Venuta meno la maggioranza putiniana – sgretolata dalla crisi economica, dalla corruzione, e soprattutto dall’entrata in scena di una nuova generazione indifferente allo shock post-traumatico dei reduci del sistema sovietico – la reazione del Cremlino è stata quella di mettere da parte perfino le parvenze democrazia.
Affluenza “asciugata”
Il messaggio del voto 2021 è rivolto alla popolazione, come dimostra la massiccia intimidazione con migliaia di arresti, licenziamenti ed espulsioni, e dallo spot di Russia Unita dove i capilista Sergey Lavrov e Sergey Shoigu, i ministri degli Esteri e della Difesa, trattano da imbecille un elettore che commenta la politica davanti alla tv, fino a convincerlo a dare il loro voto al governo senza porsi domande scomode.

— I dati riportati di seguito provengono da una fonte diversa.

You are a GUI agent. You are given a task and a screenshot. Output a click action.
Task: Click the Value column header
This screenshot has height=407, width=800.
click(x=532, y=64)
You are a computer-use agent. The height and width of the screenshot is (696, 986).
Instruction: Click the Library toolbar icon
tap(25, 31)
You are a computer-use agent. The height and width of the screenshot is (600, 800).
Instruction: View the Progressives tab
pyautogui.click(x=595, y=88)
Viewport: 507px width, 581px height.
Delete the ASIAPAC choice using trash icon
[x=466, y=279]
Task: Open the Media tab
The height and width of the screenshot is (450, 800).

O addirittura senza andare al seggio: il governo ha “asciugato l’affluenza”, come dicono nel loro gergo gli spin-doctor russi, scoraggiando gli elettori critici dal presentarsi alle urne, scommettendo invece che sulla costruzione di una maggioranza sulla manipolazione di una minoranza: le stime del voto “reale” parlano di un consenso a Russia unita del circa 30%, di un’affluenza sotto il 50%.
Ma soprattutto è rivolto ai clan di potere, alle élite russe: indipendentemente dal consenso reale, e dallo scontento reale, il controllo rimarrà in mano al gruppo di potere attuale, e qualunque cambiamento in vista della scadenza del 2024, quanto Putin dovrà decidere se ripresentarsi, potrà provenire soltanto dal suo interno.

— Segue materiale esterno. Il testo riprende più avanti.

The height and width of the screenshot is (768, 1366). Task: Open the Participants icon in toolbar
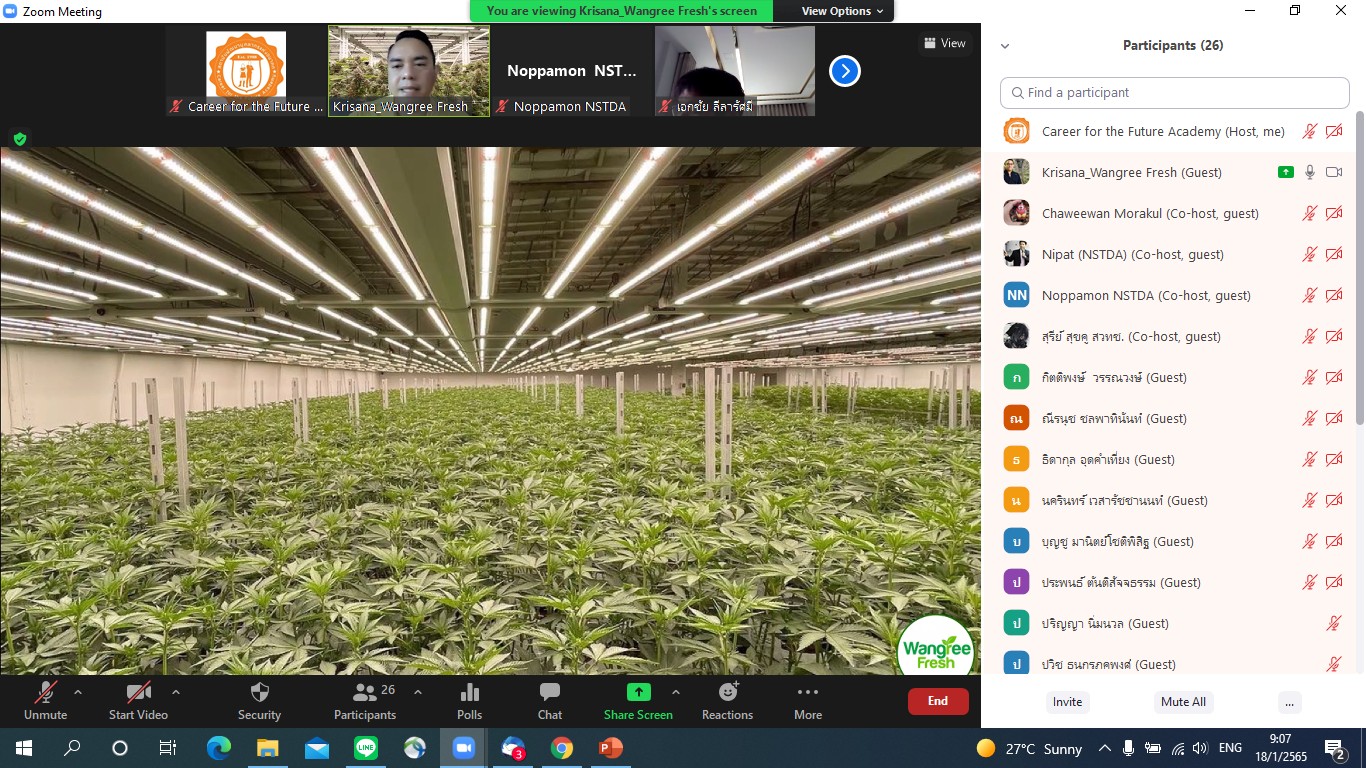365,693

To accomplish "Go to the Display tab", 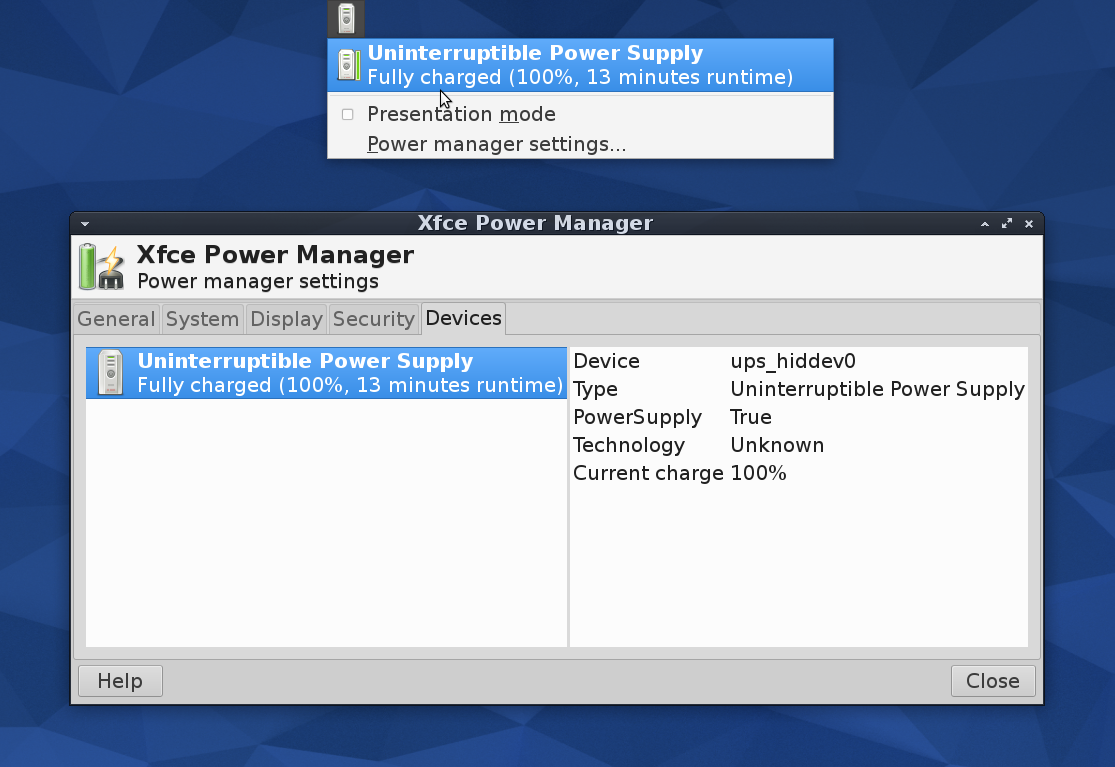I will 286,319.
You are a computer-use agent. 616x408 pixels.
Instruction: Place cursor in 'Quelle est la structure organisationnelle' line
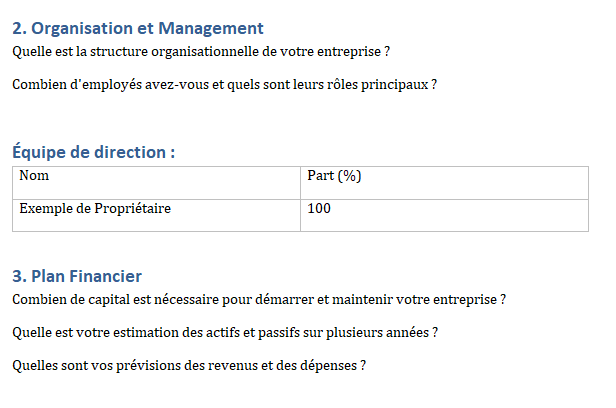[x=201, y=52]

Gli altri quattro partiti della Duma hanno negoziato i loro candidati nelle circoscrizioni uninominali direttamente con l’amministrazione presidenziale, e l’evoluzione sognata da Navalny – elezioni libere sostenute da proteste di piazza – oggi appare impossibile. Ma le elezioni sono state un test di resistenza, condotto sia dal Cremlino che da Navalny e i suoi sostenitori.
Un regime terrorizzato dal dissenso
L’interrogativo non era infatti il risultato – sulla cui veridicità nessuno si era nemmeno interrogato – bensì la fatica che il regime avrebbe impiegato per ottenere il risultato desiderato, rispetto alla resistenza opposta dall’opposizione e da altri gruppi nell’establishment. La risposta è un bicchiere mezzo pieno: il sistema di Putin è riuscito a elevare la repressione a un livello tale da bloccare la protesta, ma nello stesso tempo si è mostrato messo gravemente in difficoltà da quello che in fondo è un gruppo abbastanza ridotto di attivisti, i cui leader sono in carcere o in esilio.

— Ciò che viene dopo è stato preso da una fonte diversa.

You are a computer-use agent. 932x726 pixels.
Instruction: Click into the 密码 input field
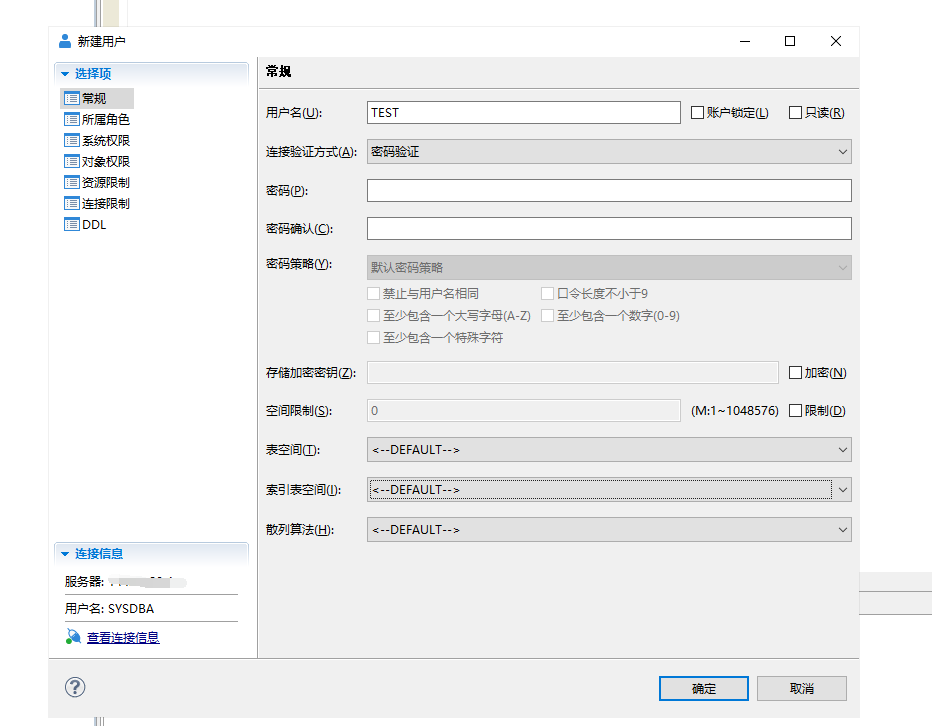(x=609, y=191)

Le minacce ad Apple e Google per oscurare il “voto intelligente” proposto da Navalny hanno mostrato un regime terrorizzato anche dalla minima manifestazione di dissenso, e disposto a misure apparentemente sproporzionate per tacitarlo. La maggioranza costituzionale conservata alla Duma è costata uno sforzo immane, che non lascia praticamente risorse per qualcosa di più propositivo di scavare trincee intorno a una fortezza assediata.
Se il valore supremo del putinismo è la stabilità, Navalny è un maestro della destabilizzazione, che perfino dal carcere è riuscito a scuotere il sistema, e non soltanto al Cremlino. Scegliendo come candidati del suo “voto intelligente” – che consiste sostanzialmente dall’incanalare tutto il voto anti-putiniano sul candidato con maggiori chances di vincere contro i “russouniti” – numerosi comunisti, non solo ha trasformato il Pc nel primo partito (senza contare i brogli, ovviamente) perfino nelle roccaforti liberali di Mosca e Pietroburgo, ma ha spaccato i comunisti lungo quel confine generazionale che aveva già diviso l’elettorato putiniano.
Paradossalmente, ora sono le leve più dinamiche di un partito il cui 77enne leader Gennady Zyuganov inneggia a Stalin a tifare per le elezioni libere in Russia: potrebbero vincerle, e governare, invece di negoziare i propri privilegi con il Cremlino, in un fronte trasversale dell’opposizione al regime che non finora non si era mai realizzato.